● **Task to complete**: Copy out the records again. Change nothing.

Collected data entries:
- Opening Delimiter -

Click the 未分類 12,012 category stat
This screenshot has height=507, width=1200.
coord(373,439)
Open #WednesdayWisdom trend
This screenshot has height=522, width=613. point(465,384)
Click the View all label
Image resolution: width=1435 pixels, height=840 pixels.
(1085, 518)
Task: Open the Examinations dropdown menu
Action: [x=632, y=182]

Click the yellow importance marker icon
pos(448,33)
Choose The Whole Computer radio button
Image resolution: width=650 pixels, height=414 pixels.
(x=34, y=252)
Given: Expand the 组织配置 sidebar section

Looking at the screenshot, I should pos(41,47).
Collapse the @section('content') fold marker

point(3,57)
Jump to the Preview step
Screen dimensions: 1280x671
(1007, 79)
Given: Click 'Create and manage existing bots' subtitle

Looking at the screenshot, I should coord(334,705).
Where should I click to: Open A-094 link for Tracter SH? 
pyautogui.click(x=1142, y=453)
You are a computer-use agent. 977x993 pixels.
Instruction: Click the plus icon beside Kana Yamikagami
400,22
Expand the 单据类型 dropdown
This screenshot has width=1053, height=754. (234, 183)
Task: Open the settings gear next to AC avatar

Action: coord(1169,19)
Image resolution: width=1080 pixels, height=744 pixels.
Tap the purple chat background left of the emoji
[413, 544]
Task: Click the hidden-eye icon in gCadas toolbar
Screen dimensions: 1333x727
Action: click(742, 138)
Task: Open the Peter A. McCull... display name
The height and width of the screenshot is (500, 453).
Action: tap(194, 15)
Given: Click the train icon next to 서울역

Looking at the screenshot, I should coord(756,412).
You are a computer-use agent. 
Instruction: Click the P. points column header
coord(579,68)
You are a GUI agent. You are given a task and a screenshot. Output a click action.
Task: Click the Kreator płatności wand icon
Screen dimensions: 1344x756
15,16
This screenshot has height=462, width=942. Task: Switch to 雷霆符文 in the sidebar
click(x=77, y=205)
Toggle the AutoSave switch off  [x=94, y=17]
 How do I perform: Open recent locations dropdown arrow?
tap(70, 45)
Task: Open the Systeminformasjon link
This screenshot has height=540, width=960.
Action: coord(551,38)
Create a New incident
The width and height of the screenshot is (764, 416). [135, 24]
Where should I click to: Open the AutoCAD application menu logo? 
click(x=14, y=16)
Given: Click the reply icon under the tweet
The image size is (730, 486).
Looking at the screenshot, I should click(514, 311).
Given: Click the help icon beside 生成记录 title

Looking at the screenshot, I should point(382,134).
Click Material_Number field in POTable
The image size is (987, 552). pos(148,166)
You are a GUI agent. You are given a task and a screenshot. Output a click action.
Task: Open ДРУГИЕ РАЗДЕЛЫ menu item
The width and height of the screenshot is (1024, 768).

- Closing Delimiter -

● **Output for this exercise**:
Click the 未分類 12,012 category stat
This screenshot has height=507, width=1200.
coord(373,439)
Open #WednesdayWisdom trend
This screenshot has height=522, width=613. point(465,384)
Click the View all label
Image resolution: width=1435 pixels, height=840 pixels.
(1085, 518)
Task: Open the Examinations dropdown menu
Action: [x=632, y=182]

Click the yellow importance marker icon
pos(448,33)
Choose The Whole Computer radio button
Image resolution: width=650 pixels, height=414 pixels.
(x=34, y=252)
Given: Expand the 组织配置 sidebar section

Looking at the screenshot, I should pos(41,47).
Collapse the @section('content') fold marker

point(3,57)
Jump to the Preview step
Screen dimensions: 1280x671
(1007, 79)
Given: Click 'Create and manage existing bots' subtitle

Looking at the screenshot, I should coord(334,705).
Where should I click to: Open A-094 link for Tracter SH? 
pyautogui.click(x=1142, y=453)
You are a computer-use agent. 977x993 pixels.
Instruction: Click the plus icon beside Kana Yamikagami
400,22
Expand the 单据类型 dropdown
This screenshot has width=1053, height=754. (234, 183)
Task: Open the settings gear next to AC avatar

Action: coord(1169,19)
Image resolution: width=1080 pixels, height=744 pixels.
Tap the purple chat background left of the emoji
[413, 544]
Task: Click the hidden-eye icon in gCadas toolbar
Screen dimensions: 1333x727
Action: click(742, 138)
Task: Open the Peter A. McCull... display name
The height and width of the screenshot is (500, 453).
Action: tap(194, 15)
Given: Click the train icon next to 서울역

Looking at the screenshot, I should coord(756,412).
You are a computer-use agent. 
Instruction: Click the P. points column header
coord(579,68)
You are a GUI agent. You are given a task and a screenshot. Output a click action.
Task: Click the Kreator płatności wand icon
Screen dimensions: 1344x756
15,16
This screenshot has height=462, width=942. Task: Switch to 雷霆符文 in the sidebar
click(x=77, y=205)
Toggle the AutoSave switch off  [x=94, y=17]
 How do I perform: Open recent locations dropdown arrow?
tap(70, 45)
Task: Open the Systeminformasjon link
This screenshot has height=540, width=960.
Action: coord(551,38)
Create a New incident
The width and height of the screenshot is (764, 416). [135, 24]
Where should I click to: Open the AutoCAD application menu logo? 
click(x=14, y=16)
Given: Click the reply icon under the tweet
The image size is (730, 486).
Looking at the screenshot, I should click(514, 311).
Given: Click the help icon beside 生成记录 title

Looking at the screenshot, I should point(382,134).
Click Material_Number field in POTable
The image size is (987, 552). pos(148,166)
You are a GUI agent. You are given a task and a screenshot. Output a click action.
Task: Open ДРУГИЕ РАЗДЕЛЫ menu item
The width and height of the screenshot is (1024, 768).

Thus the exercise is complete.